Just wondering, any of you guys use and/or tie hair jigs?


----------



## SMDave (Dec 17, 2007)

I use them the most out of any lure for saltwater, and occasionally for largies. However I hear they are great smallie lures. The Spro Prime Bucktails (my favorite) have lifelike detail and swim extremely well in the water. You should look into these lures and this style of fishing (I plan to do a lot of hairjigging in '08 for smallies)


----------



## Bryan_VA (Dec 17, 2007)

I tie and use alot of hair jigs, just wondering about the rest of you. I'm always looking for new patterns or materials to try. Those SPROs are pretty nice. Haven't tried em in fresh water though. I'm a big fan of rabbit and arctic fox hair jigs for panfish and bass, especially in cold water. Can't beat hair this time of year!


----------



## Nickk (Dec 17, 2007)

I tie flies and have tied a few hair jigs but never used them much


----------



## little anth (Dec 17, 2007)

theres something in the new bassmaster mag this month about em


----------



## Bryan_VA (Dec 19, 2007)

Here are some of my jigs. I'll post pics of some of my others soon. I tie many different sizes and styles for everything from perch to pike to flounder and more.


----------



## mr.fish (Dec 19, 2007)

I must say, they are some very nice looking hair jigs. You should mass produce, and market those bad boys.


----------



## little anth (Dec 19, 2007)

i bet some of those would kill some fluke and flounder up here man good job.(if ya need a tester you know who to ask jk)


----------



## mtnman (Dec 19, 2007)

we kill the muskie and pike around here on big white bucktail jigs. if you ever see a good deal on them pick them up and also let me know where they are on sale. bucktail jigs are deadly!!!


----------



## Bryan_VA (Dec 20, 2007)

Thanks for the nice words guys. Mtnman, I tie bucktails too, if you show me a picture of the kind you like to use I can copy them and send you some. Anyone looking for a specific size, color, or pattern of hair jig let me know and I'll hook you up. I tie way more than I use.

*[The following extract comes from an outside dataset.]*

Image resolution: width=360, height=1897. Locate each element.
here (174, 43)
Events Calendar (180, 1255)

Here are some panfish jigs. I keep these simple because I lose so many in brushpiles. They also work great used in the float-n-fly setup. They range from 1/64-1/16th oz. All are tied with rabbit, arctic fox, or a combination of the two.


----------



## mtnman (Dec 20, 2007)

we use alot of white hair and black head and black hair with white head. they work great. The bigger the better. i have trouble finding them around here except online.


----------



## SMDave (Dec 20, 2007)

Wow! Those look great!


----------